JuliaLang / julia

The Julia Programming Language
https://julialang.org/
MIT License
45.68k stars 5.48k forks source link

Implementing new IndexStyle / type of index? #38284

Closed Luapulu closed 3 years ago

Luapulu commented 3 years ago

I've been working on adding a TiledIndex with a IndexTiled <: IndexStyle, for all sorts of arrays that are best indexed into via an index representing the tile and an index within that tile. See issue in TiledIteration.jl. Along the way I had a few thoughts:

  1. Should reduce operations and possibly a number of others dispatch on IndexStyle, thus allowing users to implement new index types along with efficient algorithms for those index types.
  2. Same thought goes for Base.to_index and Base.to_indices. Should these dispatch on the IndexStyle, so that indices are converted to the correct type, based on the IndexStyle. This would allow any user defined index to work with any array type as long as the relevant to_index and to_indices functions are implemented!

Saved dataset items
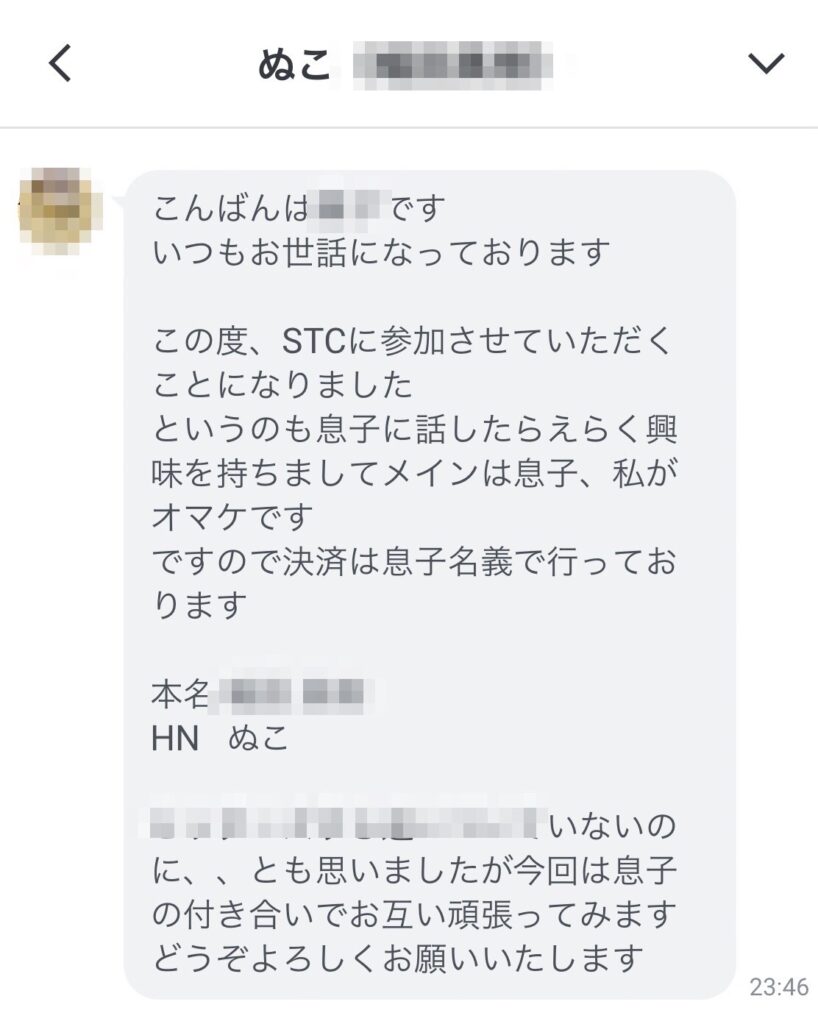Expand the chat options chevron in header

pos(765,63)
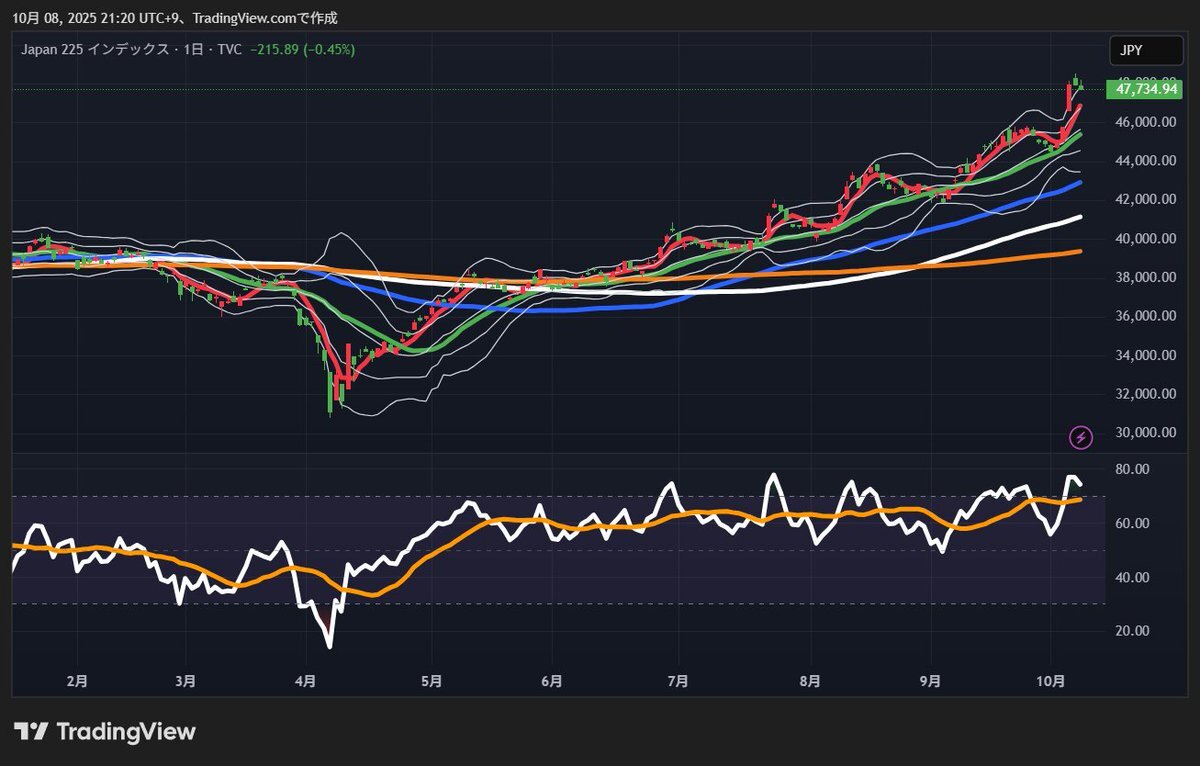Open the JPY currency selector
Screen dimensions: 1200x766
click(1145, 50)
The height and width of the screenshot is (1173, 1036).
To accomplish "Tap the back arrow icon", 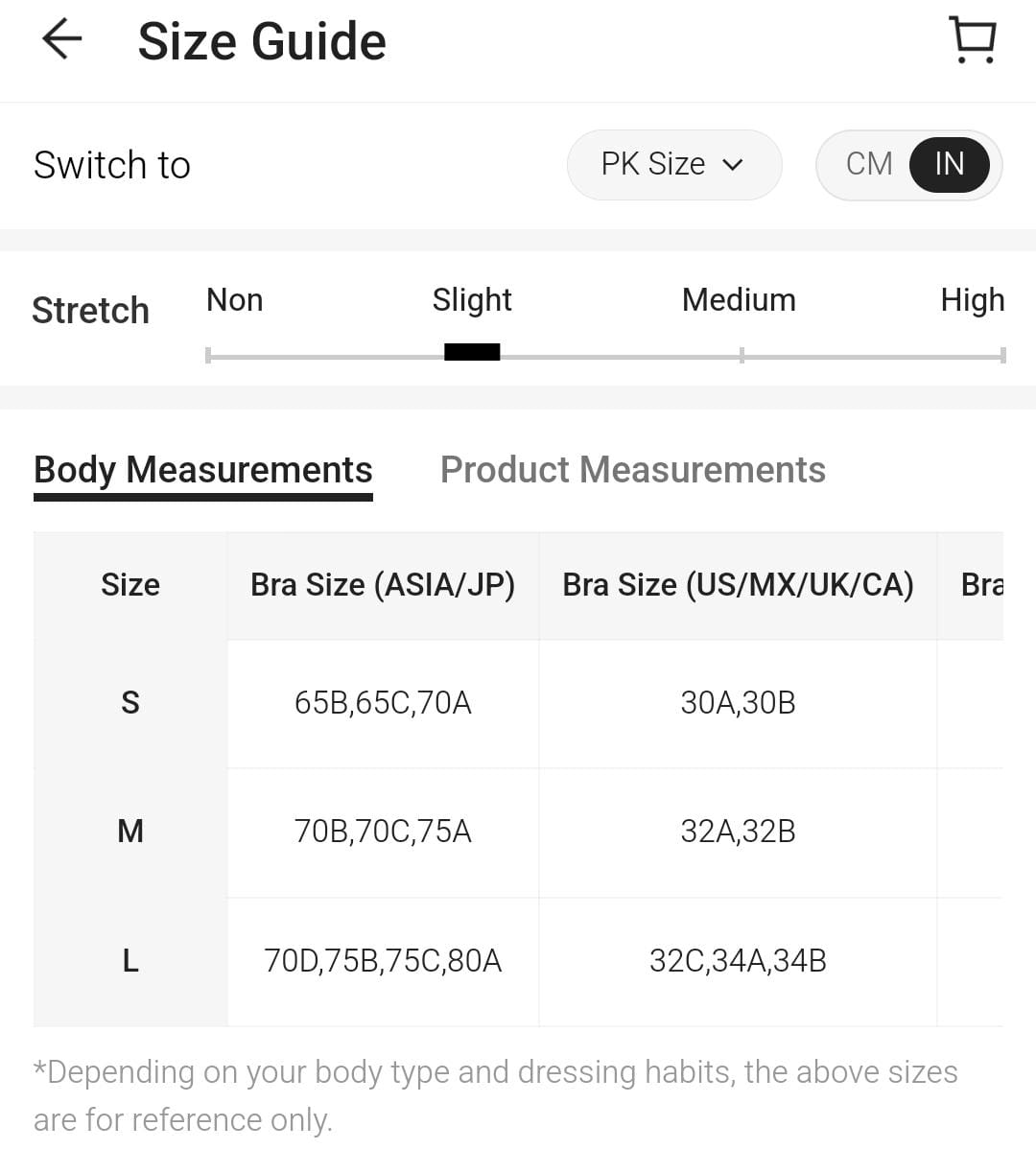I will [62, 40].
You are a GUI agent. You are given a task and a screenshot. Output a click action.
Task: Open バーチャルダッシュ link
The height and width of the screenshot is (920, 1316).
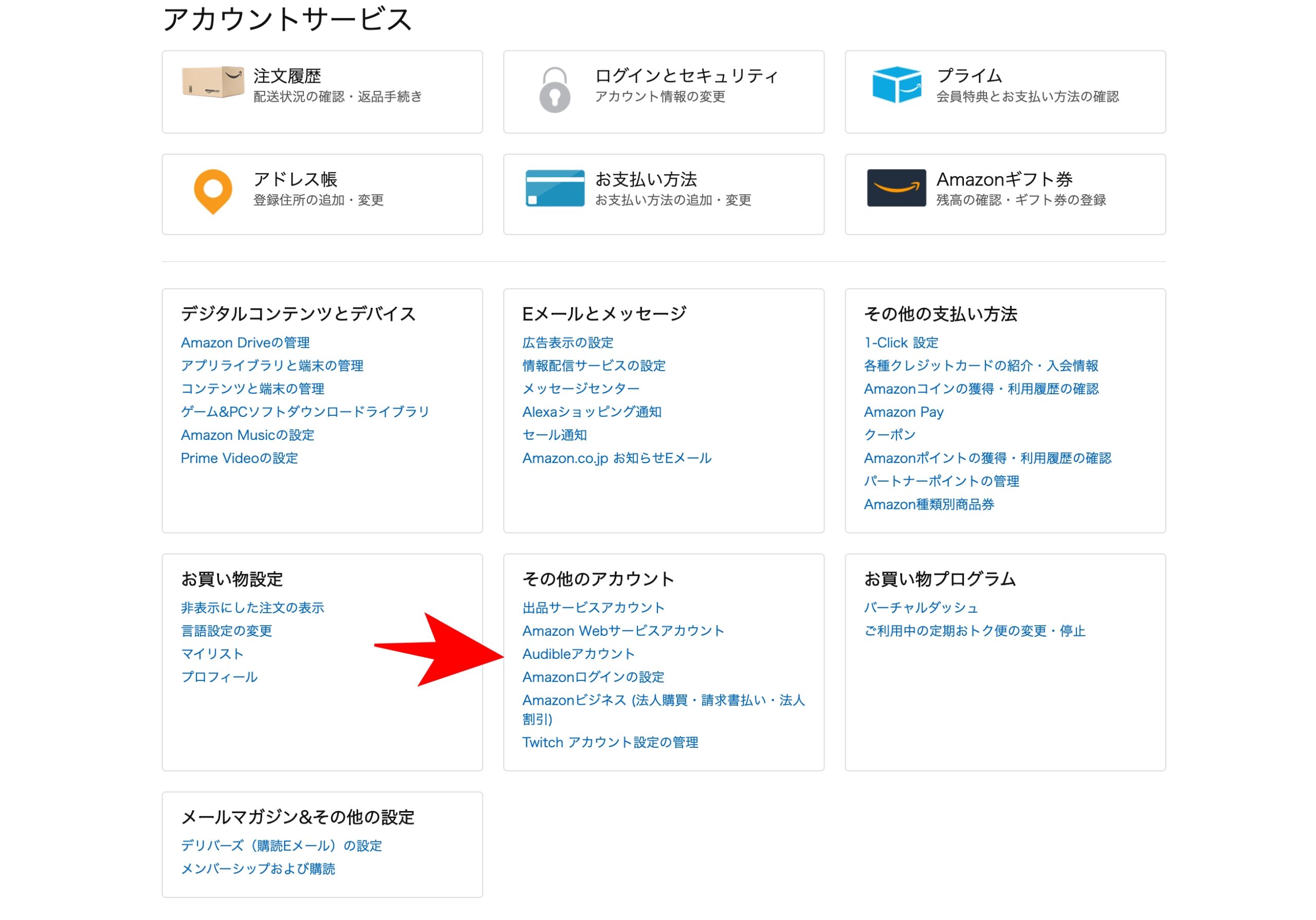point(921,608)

SHORT PROBLEM 1
Duplicate the stretch of the Julia indexing issue from "The Julia Programming" through "those index types.".
SHORT PROBLEM 2
Answer these from the Julia indexing issue:
(a) What number does the issue carry?
(b) What license is listed for the repository?
(c) What subtype of IndexStyle is the author adding?
SHORT PROBLEM 3
Write what comes next in the Julia indexing issue, picking up after its final sentence.

RESULT 1
The Julia Programming Language
https://julialang.org/
MIT License
45.68k stars 5.48k forks source link

Implementing new IndexStyle / type of index? #38284

Closed Luapulu closed 3 years ago

Luapulu commented 3 years ago

I've been working on adding a TiledIndex with a IndexTiled <: IndexStyle, for all sorts of arrays that are best indexed into via an index representing the tile and an index within that tile. See issue in TiledIteration.jl. Along the way I had a few thoughts:

  1. Should reduce operations and possibly a number of others dispatch on IndexStyle, thus allowing users to implement new index types along with efficient algorithms for those index types.

RESULT 2
(a) #38284
(b) MIT License
(c) IndexTiled

RESULT 3
  3. Should we add a section in the manual on implementing new index types. It could extend the section on Arrays with custom indices

May be I've misunderstood the point of IndexStyle. If that's the case, can anyone point me to some resources on implementing custom indexing? The docs only have a section for adding offset indexing, but not for more complicated indexing.

timholy commented 3 years ago

This seems like an appropriate usage to me. I've got some deadlines so may not get to you quickly, but I don't think you're off-base to be thinking this way.

Luapulu commented 3 years ago

I've started working on some of these ideas in TiledArrays.jl.

johnnychen94 commented 3 years ago

I may have misunderstood the issue here. After https://github.com/JuliaArrays/TiledIteration.jl/pull/23 (v0.3.0), TileIteration has changed to array interface, e.g.,:

julia> A = rand(200, 50);

julia> TileIterator(axes(A), (128,8))
2×7 TileIterator{2,Tuple{TiledIteration.CoveredRange{StepRange{Int64,Int64},TiledIteration.LengthAtMost},TiledIteration.CoveredRange{StepRange{Int64,Int64},TiledIteration.LengthAtMost}}}:
 (1:128, 1:8)    (1:128, 9:16)    (1:128, 17:24)    (1:128, 25:32)    (1:128, 33:40)    (1:128, 41:48)    (1:128, 49:50)
 (129:200, 1:8)  (129:200, 9:16)  (129:200, 17:24)  (129:200, 25:32)  (129:200, 33:40)  (129:200, 41:48)  (129:200, 49:50)
Luapulu commented 3 years ago

The TiledIterator is an array to help index into another. With a ‘TiledArray’ I mean an Array that contains the actual data, that can, or even must be, indexed into tile by tile — An easy example being chunked data on disk.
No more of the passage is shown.